When overseas for business or pleasure, I try to adopt a similar attitude, to try and understand the basics of a region’s history, language and culture in a way that shows that as a visitor, I appreciate where I am and the people I meet here.
This does not go unnoticed, and in business, this little effort can go a long way.
While living as an expat in Sichuan, China, I learned much about corporate and local hospitality, the optimum time to engage someone with a business proposal or request a meeting, and how to negotiate with those around me. All these activities were influenced by Chinese culture, and the culture of the specific region I was living in.
To give a business the best possible chance for success, it is also important to take note of these cultural elements. China can be a fantastic place to do business, and there are many opportunities available for businesses who prepare well, allocate sufficient resources and reach out to specialists for support.
Take a look at Cottam Brush, suppliers of world class brushes and technical solutions for industry based in Hebburn, UK.
By visiting China and experiencing Chinese culture, interacting with those in industry and having help from native Mandarin speakers, Cottam Brush was able to use their experience and understanding of the cultural aspects of doing business in China to adapt their successful in-house design work and package it as an offer to Chinese businesses.
By focusing on the needs of the Chinese domestic market and considering the current design philosophy and operational climate of Chinese SMEs, Cottam Brush has added a new service tailored for the Chinese market, and consequently a new revenue stream for the business.
If you are looking to engage with an international market over the long term, due diligence should not just cover market intelligence and those you would like to do business with, but also include the very language and culture of those with whom you are looking to do business.
This does not have to be a big task. You do not have to learn Mandarin or memorise every significant date in a country’s history. To start, I would suggest:
• Learn common phrases, particularly greetings and polite terms of appreciation.• Find a popular, traditional dish from the area you are visiting and try it. Food is a big part of a country’s culture and always brings people together, as well as giving you some common ground in conversation.
• Brush up on basic history to avoid any sensitive topics that may cause offence to those who have invited you to their country.

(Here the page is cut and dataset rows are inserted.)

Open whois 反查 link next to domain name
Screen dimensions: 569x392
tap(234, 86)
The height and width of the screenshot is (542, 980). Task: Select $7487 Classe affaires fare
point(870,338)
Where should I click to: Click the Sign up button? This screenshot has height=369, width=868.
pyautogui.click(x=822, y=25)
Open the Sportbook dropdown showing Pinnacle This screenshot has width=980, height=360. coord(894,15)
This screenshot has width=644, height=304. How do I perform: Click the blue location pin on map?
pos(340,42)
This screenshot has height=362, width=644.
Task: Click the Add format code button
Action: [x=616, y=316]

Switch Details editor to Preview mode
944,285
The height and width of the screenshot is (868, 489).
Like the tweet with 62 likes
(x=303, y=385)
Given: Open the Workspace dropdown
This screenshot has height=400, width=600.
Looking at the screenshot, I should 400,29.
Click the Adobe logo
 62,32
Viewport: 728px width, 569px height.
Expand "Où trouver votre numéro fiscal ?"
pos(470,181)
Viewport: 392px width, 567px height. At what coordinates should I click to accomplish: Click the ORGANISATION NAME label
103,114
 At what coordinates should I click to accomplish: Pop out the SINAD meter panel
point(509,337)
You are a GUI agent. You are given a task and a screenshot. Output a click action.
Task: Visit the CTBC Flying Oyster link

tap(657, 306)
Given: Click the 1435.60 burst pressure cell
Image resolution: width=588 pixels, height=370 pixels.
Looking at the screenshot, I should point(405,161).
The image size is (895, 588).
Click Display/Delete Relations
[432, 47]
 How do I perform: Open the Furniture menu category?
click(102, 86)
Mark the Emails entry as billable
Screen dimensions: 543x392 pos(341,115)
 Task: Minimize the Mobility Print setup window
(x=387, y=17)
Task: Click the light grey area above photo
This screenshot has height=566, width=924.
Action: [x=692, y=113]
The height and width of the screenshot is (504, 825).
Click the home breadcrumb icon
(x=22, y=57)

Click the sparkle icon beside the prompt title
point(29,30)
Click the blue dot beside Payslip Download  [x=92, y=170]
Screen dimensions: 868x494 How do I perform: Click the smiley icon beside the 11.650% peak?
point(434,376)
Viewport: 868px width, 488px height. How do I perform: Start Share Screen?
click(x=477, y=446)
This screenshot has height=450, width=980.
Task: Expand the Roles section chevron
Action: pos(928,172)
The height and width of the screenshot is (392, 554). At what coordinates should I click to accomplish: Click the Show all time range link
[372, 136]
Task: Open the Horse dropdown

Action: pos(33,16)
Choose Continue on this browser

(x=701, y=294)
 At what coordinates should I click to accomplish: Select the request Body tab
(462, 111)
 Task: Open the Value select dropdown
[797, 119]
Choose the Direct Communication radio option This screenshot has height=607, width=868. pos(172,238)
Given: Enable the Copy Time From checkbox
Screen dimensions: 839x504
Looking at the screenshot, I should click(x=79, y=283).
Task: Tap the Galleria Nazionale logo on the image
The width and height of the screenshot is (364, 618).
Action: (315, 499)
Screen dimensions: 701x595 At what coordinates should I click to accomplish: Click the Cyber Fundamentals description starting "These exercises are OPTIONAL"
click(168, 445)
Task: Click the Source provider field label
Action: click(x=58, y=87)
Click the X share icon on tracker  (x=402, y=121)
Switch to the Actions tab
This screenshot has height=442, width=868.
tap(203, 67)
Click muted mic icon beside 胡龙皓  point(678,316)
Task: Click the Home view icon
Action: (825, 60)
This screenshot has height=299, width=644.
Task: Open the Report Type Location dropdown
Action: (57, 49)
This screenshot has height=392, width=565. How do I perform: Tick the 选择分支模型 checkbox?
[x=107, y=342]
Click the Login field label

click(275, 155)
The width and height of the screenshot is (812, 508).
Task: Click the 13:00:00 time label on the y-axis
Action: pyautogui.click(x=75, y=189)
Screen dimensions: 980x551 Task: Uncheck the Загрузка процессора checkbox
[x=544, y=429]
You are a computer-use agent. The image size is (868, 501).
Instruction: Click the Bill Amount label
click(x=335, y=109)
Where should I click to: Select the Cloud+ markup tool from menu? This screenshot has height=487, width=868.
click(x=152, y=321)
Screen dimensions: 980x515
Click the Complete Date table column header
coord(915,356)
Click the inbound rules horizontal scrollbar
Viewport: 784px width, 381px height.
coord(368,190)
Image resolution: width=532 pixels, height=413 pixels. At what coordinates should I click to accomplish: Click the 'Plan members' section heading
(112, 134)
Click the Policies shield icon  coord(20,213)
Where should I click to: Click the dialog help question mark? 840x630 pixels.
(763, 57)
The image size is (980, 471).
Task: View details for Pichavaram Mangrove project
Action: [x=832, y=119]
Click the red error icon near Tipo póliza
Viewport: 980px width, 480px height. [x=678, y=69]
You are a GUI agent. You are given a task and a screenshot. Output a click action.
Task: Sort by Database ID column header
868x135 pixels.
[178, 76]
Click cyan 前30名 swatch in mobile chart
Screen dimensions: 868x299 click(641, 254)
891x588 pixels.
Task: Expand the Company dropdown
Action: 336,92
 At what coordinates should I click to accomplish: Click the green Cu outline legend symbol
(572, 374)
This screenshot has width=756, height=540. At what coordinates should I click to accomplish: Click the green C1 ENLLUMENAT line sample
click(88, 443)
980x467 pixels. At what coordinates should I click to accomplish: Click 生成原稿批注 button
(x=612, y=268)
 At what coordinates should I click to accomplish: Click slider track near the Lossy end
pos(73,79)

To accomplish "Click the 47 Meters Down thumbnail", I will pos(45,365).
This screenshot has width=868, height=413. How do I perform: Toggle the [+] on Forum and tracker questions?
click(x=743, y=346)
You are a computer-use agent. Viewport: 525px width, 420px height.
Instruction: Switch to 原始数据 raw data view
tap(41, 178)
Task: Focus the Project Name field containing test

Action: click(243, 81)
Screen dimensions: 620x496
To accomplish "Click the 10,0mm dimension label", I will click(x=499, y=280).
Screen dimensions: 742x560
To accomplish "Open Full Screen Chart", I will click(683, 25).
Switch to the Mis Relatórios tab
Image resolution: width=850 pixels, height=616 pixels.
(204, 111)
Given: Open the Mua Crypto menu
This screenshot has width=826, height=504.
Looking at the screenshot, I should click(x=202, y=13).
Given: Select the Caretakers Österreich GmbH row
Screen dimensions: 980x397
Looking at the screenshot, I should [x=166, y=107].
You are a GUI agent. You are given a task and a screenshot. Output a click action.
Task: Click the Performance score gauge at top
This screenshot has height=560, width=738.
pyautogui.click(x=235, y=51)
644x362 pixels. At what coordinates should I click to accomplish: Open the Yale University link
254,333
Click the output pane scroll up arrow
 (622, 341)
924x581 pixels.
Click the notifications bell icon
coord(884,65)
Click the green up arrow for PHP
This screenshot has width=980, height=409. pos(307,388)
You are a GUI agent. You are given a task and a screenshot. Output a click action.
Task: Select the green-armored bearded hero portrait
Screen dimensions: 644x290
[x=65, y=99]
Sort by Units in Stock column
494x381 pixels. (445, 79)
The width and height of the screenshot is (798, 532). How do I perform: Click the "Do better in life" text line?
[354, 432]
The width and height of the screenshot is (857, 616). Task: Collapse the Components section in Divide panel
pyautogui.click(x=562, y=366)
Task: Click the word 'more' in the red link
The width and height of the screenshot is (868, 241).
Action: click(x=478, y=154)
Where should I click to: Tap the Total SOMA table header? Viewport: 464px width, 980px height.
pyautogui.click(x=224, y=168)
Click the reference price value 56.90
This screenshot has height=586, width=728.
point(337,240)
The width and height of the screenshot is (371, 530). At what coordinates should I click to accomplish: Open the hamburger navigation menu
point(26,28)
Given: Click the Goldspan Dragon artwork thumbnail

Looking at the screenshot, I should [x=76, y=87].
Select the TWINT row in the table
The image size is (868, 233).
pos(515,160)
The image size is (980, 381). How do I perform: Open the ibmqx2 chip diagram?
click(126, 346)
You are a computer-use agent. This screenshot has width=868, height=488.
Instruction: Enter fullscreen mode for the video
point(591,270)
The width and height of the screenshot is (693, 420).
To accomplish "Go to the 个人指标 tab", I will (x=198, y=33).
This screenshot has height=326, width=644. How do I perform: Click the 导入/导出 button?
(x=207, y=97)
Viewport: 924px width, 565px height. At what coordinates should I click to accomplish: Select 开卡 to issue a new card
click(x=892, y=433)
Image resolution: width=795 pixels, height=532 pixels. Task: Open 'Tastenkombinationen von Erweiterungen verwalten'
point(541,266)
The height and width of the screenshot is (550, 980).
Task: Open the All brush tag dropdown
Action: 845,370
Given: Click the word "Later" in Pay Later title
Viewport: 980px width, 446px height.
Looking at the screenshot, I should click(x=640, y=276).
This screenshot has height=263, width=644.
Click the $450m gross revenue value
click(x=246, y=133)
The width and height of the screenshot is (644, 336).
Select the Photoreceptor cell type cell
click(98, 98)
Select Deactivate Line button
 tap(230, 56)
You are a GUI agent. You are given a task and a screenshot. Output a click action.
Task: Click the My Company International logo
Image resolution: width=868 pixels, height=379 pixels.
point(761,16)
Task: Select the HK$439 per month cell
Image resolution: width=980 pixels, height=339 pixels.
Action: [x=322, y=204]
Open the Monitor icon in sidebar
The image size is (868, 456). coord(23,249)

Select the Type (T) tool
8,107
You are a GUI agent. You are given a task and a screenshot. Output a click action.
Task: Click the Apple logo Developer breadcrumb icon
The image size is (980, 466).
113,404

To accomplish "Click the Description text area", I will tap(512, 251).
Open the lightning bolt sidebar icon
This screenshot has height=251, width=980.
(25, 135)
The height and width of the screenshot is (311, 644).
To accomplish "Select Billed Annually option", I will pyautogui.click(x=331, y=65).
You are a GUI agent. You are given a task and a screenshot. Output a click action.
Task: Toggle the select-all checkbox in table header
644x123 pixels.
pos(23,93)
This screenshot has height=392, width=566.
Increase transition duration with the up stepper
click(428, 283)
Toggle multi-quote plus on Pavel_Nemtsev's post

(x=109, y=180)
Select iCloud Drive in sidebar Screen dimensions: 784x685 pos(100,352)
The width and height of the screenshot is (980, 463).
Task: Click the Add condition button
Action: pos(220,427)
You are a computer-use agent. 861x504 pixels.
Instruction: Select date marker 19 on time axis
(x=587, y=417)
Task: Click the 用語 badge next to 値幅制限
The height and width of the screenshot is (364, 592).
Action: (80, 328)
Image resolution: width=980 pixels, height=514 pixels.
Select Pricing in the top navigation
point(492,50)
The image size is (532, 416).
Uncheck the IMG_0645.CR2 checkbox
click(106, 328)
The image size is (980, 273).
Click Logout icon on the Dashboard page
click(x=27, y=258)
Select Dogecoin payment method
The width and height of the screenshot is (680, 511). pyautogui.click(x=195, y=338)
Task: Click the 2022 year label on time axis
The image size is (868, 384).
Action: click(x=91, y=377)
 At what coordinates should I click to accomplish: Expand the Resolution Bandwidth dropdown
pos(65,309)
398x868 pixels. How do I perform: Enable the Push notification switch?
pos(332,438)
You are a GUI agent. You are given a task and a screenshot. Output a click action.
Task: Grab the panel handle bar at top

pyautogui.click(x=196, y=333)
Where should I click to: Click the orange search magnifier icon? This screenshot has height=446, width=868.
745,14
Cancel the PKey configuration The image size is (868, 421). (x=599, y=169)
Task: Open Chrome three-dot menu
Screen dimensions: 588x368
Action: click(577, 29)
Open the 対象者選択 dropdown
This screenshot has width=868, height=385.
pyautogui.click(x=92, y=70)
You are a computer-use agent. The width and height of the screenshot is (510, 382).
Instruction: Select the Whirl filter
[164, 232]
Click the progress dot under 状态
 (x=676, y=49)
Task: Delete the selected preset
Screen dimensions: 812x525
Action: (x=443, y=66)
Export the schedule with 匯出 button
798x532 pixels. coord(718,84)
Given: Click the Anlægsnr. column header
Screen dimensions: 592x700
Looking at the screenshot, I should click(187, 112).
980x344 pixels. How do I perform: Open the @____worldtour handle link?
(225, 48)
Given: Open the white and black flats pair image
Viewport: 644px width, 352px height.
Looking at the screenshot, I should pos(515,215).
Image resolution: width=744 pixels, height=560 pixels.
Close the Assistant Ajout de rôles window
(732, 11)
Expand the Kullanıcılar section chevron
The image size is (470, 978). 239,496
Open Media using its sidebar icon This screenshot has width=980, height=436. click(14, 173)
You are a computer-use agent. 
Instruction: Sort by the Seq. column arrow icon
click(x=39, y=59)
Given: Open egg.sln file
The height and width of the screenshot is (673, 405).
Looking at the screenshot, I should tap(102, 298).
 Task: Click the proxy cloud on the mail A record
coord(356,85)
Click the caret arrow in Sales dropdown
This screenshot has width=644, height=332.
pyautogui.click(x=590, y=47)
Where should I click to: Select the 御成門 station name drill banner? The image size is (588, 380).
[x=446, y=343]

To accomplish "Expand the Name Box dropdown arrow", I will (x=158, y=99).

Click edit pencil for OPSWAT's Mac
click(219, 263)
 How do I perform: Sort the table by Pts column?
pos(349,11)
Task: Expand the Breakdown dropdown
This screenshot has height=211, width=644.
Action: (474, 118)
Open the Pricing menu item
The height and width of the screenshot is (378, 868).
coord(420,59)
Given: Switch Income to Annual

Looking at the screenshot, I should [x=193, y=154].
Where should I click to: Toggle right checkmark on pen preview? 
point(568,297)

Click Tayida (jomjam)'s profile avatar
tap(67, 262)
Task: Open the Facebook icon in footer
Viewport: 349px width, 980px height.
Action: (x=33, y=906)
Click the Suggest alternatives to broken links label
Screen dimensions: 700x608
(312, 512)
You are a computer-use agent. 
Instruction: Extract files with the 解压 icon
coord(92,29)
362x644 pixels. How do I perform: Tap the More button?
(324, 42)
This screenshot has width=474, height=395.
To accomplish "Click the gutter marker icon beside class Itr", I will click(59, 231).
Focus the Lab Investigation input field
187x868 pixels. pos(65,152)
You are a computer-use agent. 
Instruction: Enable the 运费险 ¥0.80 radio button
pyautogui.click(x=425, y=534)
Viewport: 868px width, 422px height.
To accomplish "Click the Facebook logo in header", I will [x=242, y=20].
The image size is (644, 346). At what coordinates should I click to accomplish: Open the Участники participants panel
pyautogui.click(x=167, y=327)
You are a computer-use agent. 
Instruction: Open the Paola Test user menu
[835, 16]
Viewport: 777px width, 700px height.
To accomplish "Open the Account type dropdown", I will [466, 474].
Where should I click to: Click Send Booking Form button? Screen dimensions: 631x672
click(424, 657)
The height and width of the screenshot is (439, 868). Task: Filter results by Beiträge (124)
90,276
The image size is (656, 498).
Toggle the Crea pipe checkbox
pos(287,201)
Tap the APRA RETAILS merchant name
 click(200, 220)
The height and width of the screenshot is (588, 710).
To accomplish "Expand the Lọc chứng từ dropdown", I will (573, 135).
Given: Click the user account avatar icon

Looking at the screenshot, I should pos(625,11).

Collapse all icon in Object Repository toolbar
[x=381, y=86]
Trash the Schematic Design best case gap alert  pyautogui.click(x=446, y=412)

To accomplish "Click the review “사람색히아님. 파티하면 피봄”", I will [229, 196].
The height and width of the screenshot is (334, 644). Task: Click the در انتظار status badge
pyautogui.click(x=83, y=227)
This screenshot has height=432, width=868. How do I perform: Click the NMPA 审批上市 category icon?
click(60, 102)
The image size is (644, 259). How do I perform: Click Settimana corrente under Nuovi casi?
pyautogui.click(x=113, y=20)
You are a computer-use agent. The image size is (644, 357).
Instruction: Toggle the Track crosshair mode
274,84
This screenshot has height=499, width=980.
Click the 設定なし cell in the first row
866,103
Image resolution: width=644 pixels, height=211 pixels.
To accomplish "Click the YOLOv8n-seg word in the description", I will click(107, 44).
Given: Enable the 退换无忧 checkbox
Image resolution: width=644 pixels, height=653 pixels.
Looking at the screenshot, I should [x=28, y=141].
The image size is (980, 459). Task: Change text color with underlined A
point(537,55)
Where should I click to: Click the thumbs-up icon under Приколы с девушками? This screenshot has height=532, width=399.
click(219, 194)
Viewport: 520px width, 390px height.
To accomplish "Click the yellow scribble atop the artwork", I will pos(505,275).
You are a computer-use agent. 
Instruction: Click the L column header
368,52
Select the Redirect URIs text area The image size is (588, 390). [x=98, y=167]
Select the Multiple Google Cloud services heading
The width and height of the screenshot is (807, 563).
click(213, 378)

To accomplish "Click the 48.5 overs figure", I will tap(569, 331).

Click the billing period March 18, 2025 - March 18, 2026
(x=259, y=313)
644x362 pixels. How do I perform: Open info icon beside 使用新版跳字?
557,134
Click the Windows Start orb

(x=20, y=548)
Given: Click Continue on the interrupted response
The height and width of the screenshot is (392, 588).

In my view, this extra research into a country’s history, language and culture is not optional or extra-curricular, but rather a necessary part of any business’s international strategy and a critical step as you look to engage with an international market. No matter how advanced or wonderful your product or service is, people will always buy from people they trust, and who have made the effort to understand their business, and their needs.
Showing an appreciation and knowledge of local language and culture demonstrates that you have an understanding, that you have gone above and beyond basic due diligence, and most importantly made a real effort to get to know those you do business with as people.